Flour based thickeners and salt

In recent times, various research on thickeners and perceptions of flavours in sauces and food in general, have uncovered that thickeners reduce our perception of flavour molecules and saltiness. A very interesting one on viscosity and flavour perception, conducted by A. L. Ferry, J. Hort, J. R Mitchell, S. Lagarrigue and B.V. Pamies from Division of Food Sciences University of Nottingham Sutton Bonington, Loughborough in the U.K. and the division of Nestlé Product Technology Center in Germany has shown that viscosity has a huge influence on the perception of salt by our taste buds.
The first reason why the perception of salt by our taste buds is reduced, is that starch based thickeners increase the level of amylose into our mouth. Amylose has the property to trap aroma molecules and bind salt molecules thus decreasing aromatic intensity and saltiness.
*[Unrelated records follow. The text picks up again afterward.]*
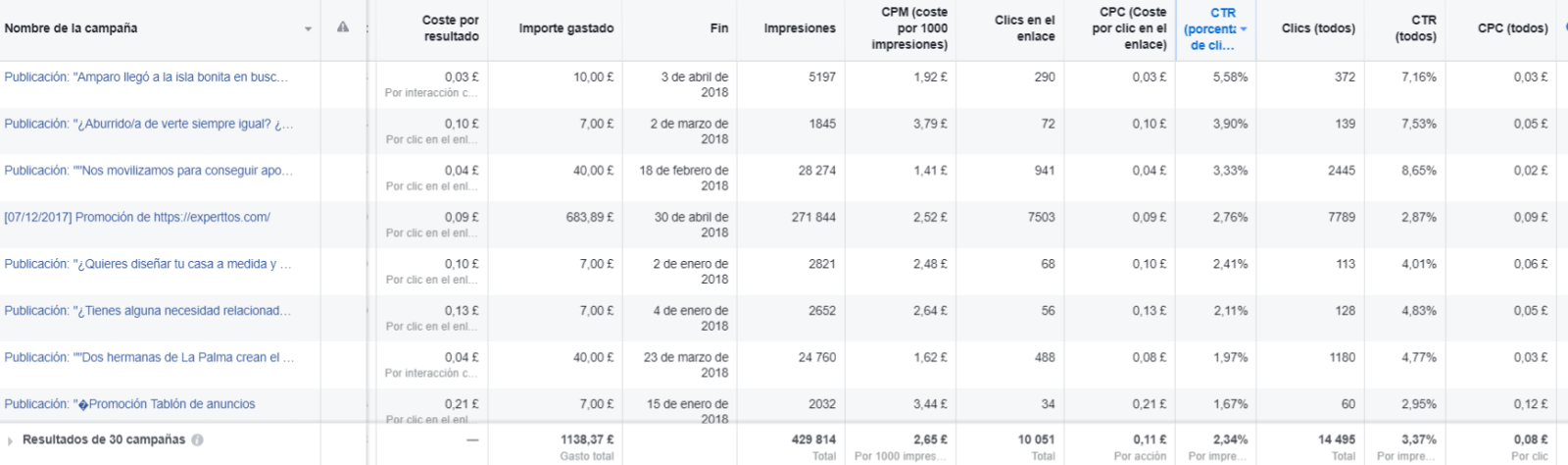Open the Nos movilizamos para conseguir campaign

point(149,171)
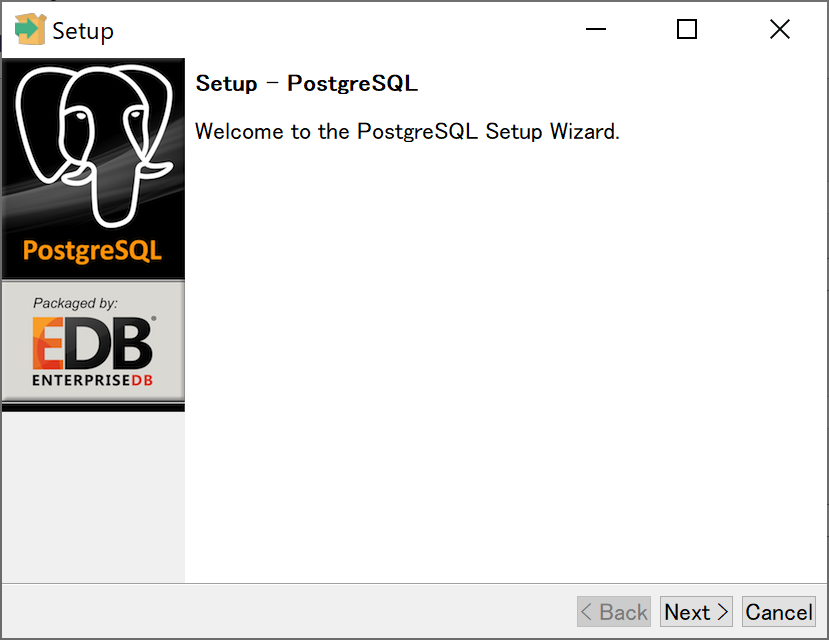
Task: Proceed by clicking the Next button
Action: (x=696, y=611)
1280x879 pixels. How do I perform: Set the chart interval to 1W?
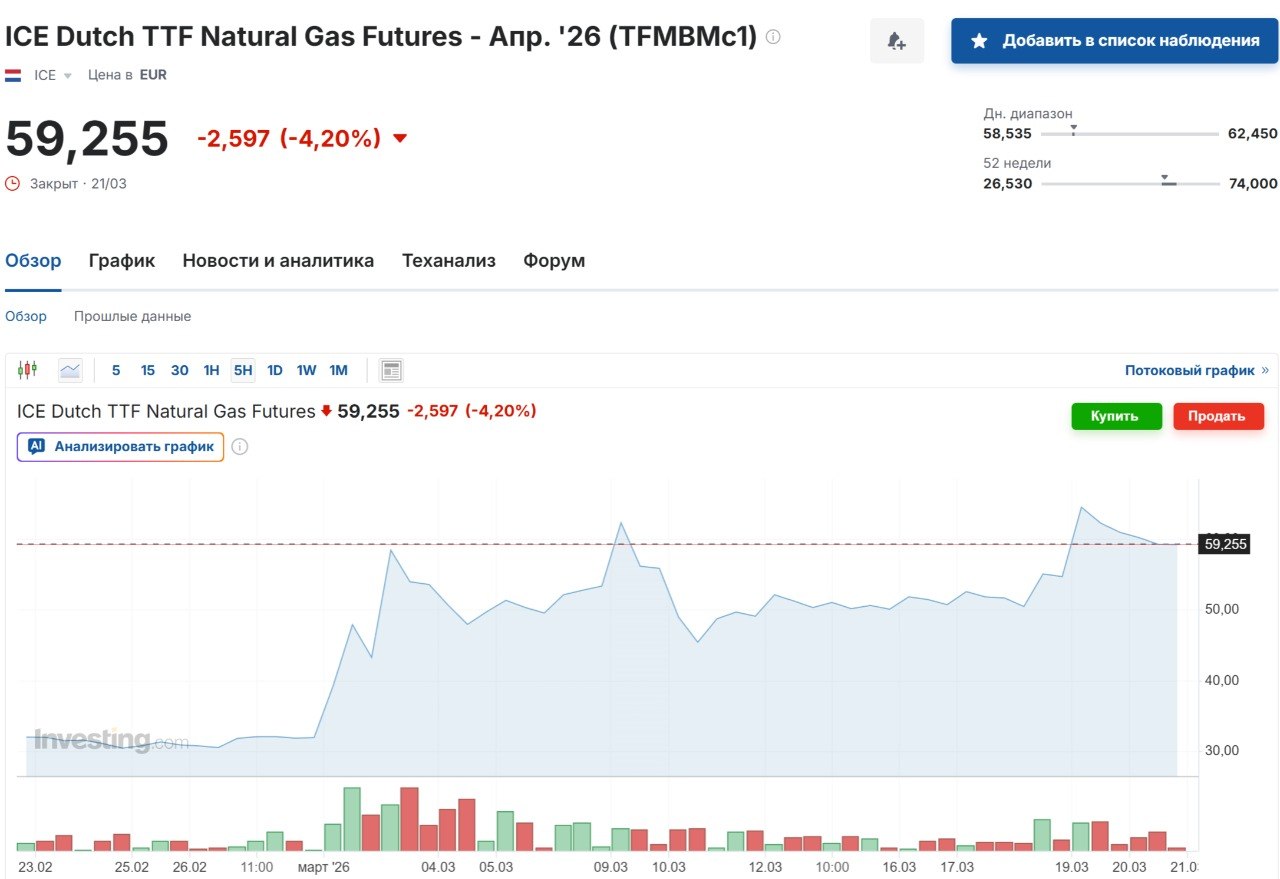(x=306, y=370)
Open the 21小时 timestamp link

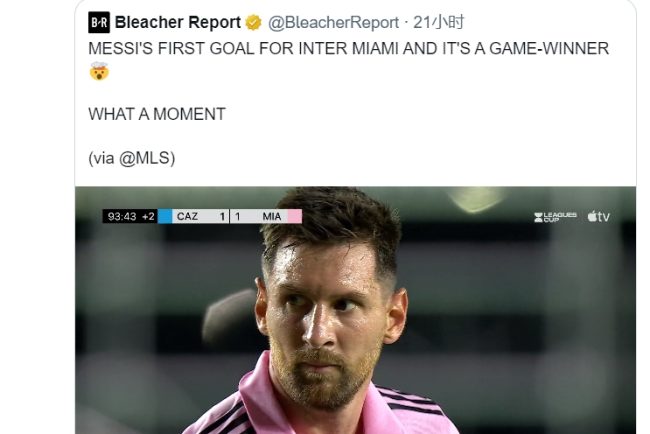439,22
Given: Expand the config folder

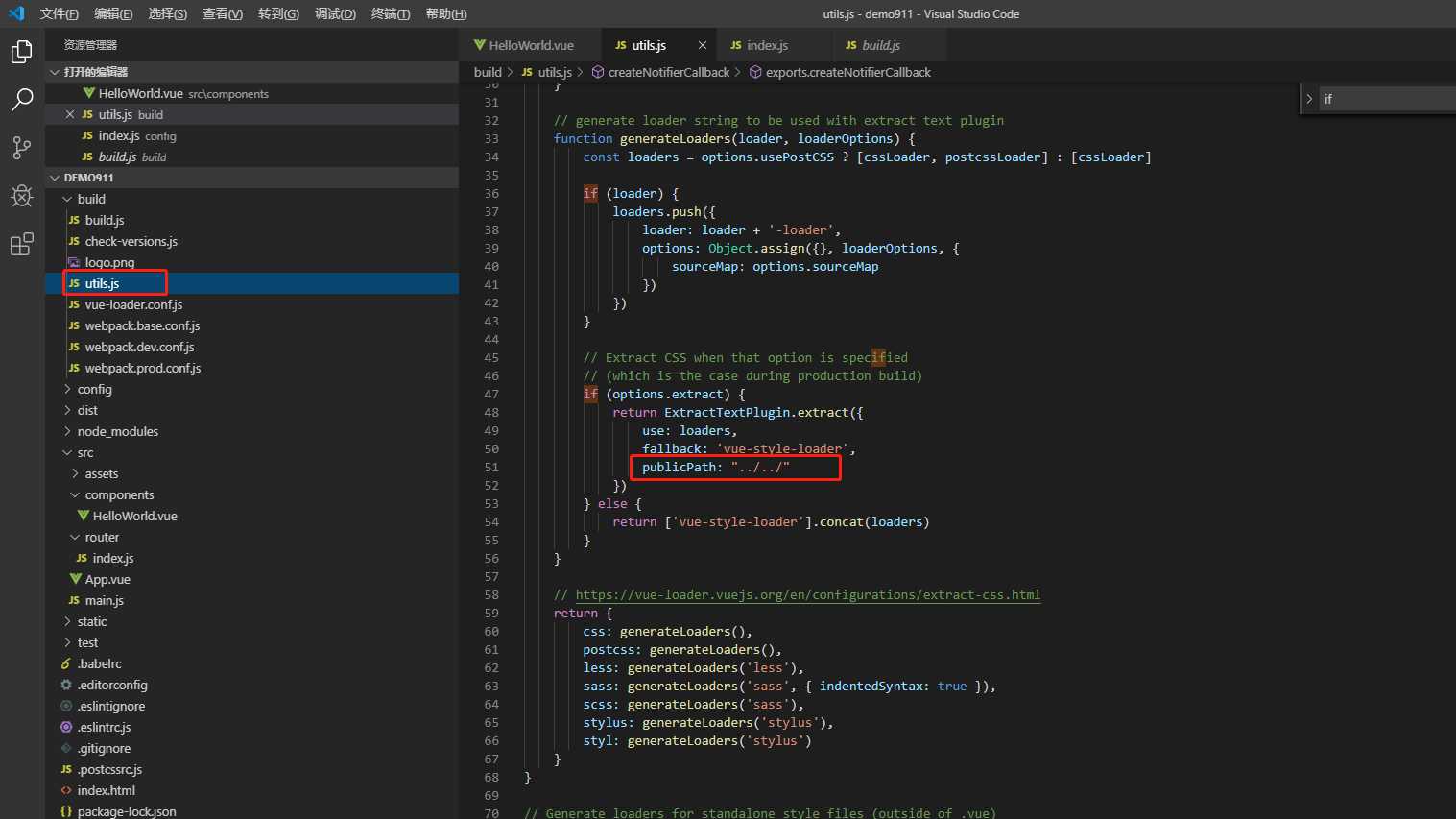Looking at the screenshot, I should coord(68,389).
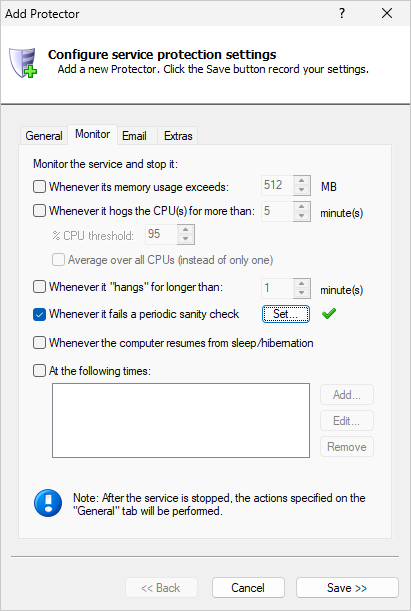
Task: Go to the Extras tab
Action: [178, 136]
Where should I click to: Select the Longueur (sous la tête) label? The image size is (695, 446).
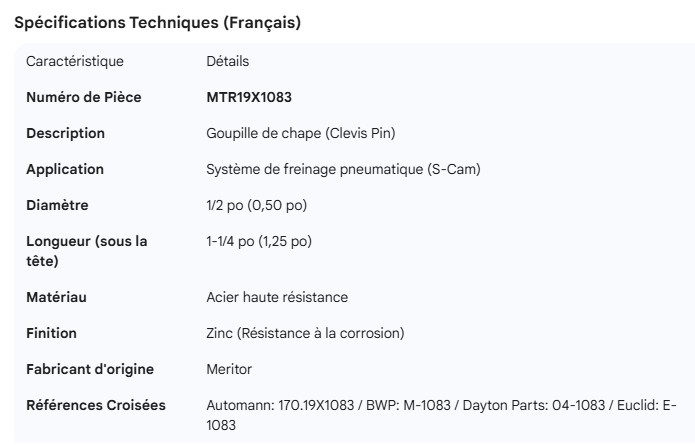(86, 251)
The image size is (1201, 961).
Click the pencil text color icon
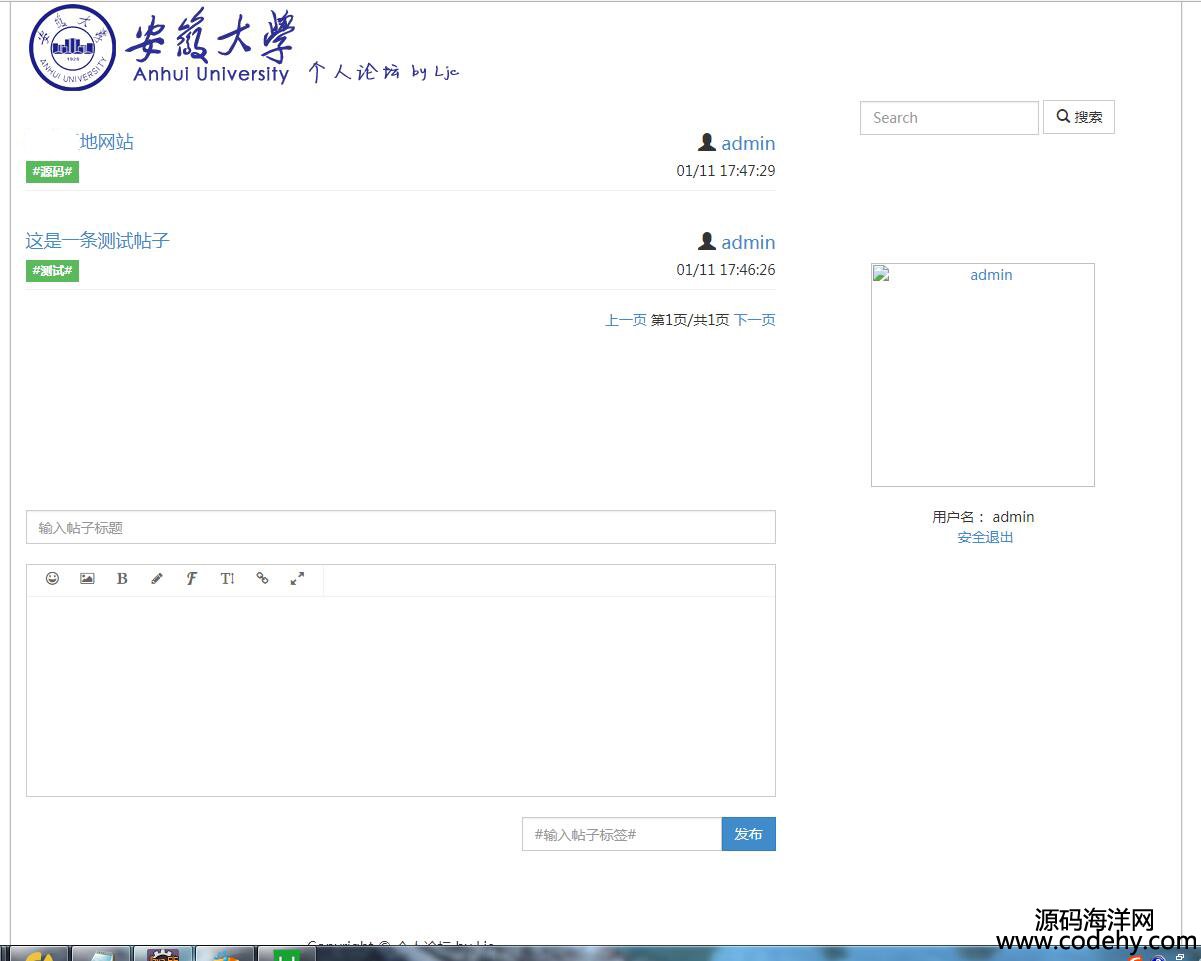pyautogui.click(x=157, y=579)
Secondly, this study shows that viscosity (the property of a fluid that resists the force tending to cause the fluid to flow) influence the way our taste buds sens salt. It seems that our brain is too busy dealing with this sensation that the salt perception is decreased.
Finally, it appears that poly-saccharides (long-chain carbohydrates), like starch, are able to bind sodium ions to themselves, resulting in a reduction of saltiness.
As a result, the reduction of saltiness reduce the overall aroma intensity in our mouth, albeit the fact that the same number of aroma molecules are flowing out of the sauce and across the smell receptors in our nasal passages. So, if using flour or starch based thickeners, such as a roux or arrow root, in your sauce, you must think that its overall flavour will be diminished. It is, therefore, very important to taste your sauce and rectify, to some extent, its flavour by adding more salt at the end of its cooking process.